Eric Trump disappears from troubled fintech’s public leadership

Donald Trump Jr. and Eric Trump, with World Liberty Financial Inc. founders, at the Nasdaq MarketSite in New York.   (Adam Gray/Bloomberg)
By Annie Massa and Nicola M White Bloomberg

Eric Trump has disappeared from the public leadership of a small Las Vegas-based company closely tied to his family’s crypto firm, World Liberty Financial Inc.

He had been appointed as an adviser and board observer at Alt5 Sigma Corp. - a once-obscure financial technology firm that jolted to national prominence last year when it started stockpiling World Liberty’s crypto tokens. As recently as March, the president’s second eldest son was listed on the leadership page of its website. By last week, his name had been removed from the page.

Eric Trump did not respond to a request for comment. Alt5, which last week announced it would rebrand as AI Financial Corp., declined to comment. David Wachsman, a spokesman for World Liberty Financial, did not comment on Eric Trump’s status at Alt5, but called him “a highly visible and active co-founder at World Liberty Financial.”

The change comes against the backdrop of broader strife within President Trump’s family crypto ventures. This month the crypto billionaire Justin Sun sued World Liberty, accusing the company of extortion and illegally freezing his tokens. Eric Trump called the lawsuit “ridiculous” in a post on the social media platform X. Other Trump crypto ventures, including shares of a Bitcoin mining company and the $TRUMP virtual token, have plunged in value since they launched.
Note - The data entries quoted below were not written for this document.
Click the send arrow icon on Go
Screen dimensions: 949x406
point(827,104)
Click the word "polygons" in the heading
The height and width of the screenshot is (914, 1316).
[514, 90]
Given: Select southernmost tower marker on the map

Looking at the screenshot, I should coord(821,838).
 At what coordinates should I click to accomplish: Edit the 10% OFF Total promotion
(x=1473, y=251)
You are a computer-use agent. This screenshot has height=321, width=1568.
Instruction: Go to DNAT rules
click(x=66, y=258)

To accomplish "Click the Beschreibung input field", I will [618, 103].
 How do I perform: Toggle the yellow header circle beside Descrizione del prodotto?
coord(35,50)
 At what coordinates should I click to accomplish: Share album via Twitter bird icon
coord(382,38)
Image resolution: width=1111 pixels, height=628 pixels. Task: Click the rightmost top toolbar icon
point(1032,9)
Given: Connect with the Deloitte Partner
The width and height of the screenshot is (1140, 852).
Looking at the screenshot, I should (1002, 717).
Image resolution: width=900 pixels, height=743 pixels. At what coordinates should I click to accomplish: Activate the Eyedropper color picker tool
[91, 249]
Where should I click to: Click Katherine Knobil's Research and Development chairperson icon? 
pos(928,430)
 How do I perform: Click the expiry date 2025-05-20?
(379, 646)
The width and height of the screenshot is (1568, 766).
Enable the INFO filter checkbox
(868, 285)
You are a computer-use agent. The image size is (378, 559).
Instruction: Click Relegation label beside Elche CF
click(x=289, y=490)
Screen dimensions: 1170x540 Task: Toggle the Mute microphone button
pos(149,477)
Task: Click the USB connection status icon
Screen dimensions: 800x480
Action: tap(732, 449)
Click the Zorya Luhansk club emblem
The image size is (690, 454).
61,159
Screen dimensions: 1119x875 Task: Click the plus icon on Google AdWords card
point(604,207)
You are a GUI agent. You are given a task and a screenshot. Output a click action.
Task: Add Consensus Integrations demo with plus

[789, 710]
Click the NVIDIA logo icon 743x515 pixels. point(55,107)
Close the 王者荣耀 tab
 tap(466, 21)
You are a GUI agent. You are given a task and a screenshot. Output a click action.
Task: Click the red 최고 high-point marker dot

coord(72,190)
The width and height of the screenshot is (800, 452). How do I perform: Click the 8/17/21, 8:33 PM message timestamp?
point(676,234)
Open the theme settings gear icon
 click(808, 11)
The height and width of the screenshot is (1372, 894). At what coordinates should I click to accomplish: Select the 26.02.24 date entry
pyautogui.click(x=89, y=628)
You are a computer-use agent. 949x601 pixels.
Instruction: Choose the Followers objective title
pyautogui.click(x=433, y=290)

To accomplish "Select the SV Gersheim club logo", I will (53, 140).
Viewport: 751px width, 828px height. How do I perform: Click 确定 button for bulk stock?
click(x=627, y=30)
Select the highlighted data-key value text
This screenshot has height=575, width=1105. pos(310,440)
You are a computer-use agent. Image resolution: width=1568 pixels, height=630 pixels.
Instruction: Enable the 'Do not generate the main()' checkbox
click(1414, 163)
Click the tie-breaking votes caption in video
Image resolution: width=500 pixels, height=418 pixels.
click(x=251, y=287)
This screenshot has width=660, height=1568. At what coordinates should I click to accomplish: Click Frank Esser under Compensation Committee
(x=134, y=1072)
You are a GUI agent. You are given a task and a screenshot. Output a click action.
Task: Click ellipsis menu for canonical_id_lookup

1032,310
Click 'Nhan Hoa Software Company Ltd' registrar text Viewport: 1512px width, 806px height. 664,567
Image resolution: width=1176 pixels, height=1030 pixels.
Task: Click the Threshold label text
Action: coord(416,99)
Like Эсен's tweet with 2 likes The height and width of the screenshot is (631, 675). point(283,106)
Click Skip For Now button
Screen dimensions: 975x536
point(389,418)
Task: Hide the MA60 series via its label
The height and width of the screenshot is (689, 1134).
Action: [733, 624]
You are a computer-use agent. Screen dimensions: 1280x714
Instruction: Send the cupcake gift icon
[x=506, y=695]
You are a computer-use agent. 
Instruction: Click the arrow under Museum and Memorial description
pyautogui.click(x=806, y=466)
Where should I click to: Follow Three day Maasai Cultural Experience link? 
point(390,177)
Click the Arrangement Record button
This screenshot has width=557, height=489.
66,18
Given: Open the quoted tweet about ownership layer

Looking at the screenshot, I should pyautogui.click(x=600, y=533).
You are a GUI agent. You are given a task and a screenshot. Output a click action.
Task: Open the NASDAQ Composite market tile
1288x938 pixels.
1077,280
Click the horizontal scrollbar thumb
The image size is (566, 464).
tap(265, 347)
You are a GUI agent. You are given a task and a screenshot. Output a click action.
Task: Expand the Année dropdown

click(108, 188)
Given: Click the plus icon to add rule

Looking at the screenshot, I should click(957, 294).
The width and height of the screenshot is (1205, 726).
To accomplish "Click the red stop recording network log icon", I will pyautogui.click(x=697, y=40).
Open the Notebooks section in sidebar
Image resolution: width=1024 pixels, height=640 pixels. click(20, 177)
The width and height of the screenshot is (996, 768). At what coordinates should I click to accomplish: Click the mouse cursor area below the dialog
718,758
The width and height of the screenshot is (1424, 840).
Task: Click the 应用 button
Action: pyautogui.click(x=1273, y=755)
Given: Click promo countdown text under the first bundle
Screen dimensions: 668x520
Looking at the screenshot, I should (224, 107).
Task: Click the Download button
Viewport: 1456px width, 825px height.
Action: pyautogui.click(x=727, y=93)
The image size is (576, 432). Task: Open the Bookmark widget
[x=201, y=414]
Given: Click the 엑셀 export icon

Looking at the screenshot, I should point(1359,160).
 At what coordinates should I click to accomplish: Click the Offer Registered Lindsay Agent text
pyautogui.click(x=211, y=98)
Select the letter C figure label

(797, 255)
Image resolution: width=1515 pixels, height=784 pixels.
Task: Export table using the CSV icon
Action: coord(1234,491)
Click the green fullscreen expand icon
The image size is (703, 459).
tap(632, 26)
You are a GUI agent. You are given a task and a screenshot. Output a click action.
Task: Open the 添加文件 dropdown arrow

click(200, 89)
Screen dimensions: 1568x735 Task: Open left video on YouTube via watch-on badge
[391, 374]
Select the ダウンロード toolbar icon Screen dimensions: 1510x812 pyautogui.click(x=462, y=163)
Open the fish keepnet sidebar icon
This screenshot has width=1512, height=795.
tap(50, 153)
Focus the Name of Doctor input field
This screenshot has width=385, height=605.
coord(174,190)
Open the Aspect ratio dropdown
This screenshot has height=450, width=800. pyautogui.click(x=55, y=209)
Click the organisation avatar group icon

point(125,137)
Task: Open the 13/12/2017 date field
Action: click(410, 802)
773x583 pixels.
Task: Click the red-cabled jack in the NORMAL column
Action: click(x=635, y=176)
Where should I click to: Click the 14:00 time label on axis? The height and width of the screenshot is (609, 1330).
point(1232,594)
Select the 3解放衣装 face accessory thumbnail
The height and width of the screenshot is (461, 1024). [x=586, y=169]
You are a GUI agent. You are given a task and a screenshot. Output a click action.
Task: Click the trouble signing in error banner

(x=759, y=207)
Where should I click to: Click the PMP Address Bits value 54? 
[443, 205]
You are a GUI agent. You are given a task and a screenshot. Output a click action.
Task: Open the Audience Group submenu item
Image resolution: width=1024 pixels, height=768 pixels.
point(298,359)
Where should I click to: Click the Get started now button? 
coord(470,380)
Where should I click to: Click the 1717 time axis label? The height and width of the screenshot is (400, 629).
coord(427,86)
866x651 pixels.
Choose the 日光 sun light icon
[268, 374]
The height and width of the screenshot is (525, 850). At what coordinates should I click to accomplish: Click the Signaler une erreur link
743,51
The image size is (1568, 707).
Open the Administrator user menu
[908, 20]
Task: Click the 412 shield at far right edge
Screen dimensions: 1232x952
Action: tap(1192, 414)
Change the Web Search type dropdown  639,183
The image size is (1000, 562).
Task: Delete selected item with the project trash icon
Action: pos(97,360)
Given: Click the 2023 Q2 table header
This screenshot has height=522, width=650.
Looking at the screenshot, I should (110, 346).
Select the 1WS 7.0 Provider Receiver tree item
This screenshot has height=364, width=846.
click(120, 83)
Eric Trump’s position at the fintech firm has changed before; he was originally slated to become a board director, alongside fellow World Liberty co-founders Zachary Witkoff, the son of presidential envoy Steve Witkoff, and Zak Folkman. Instead, he became a board observer, which usually confers the ability to join board meetings without voting. Witkoff and Folkman are still listed as members of the board on the company’s website.

The company’s recent pivot to AI and tokenization isn’t the first time it shifted its strategy or its name. Before its turn to crypto, the firm worked in appliance recycling and opioid alternatives. The World Liberty deal did little to turn around its financial prospects. Shares of Alt5 shed about 90% of their value since the company announced it would stockpile World Liberty’s virtual tokens in August.

Alt5 lost more than $341 million in its most recent fiscal year, and warned investors in its most recent annual filing that management had substantial doubts about the company’s ability to stay afloat another year.

Other issues roiled Alt5’s business in the past year. It changed chief executive officers, cycled through three auditors, and announced that its Canadian subsidiary and a former executive had been found criminally liable in a case involving money laundering in Rwanda. The subsidiary and the former executive, Andre Beauchesne, appealed the decision, saying they were victims of fraud, according to securities filings. As of December, the company had 16 employees.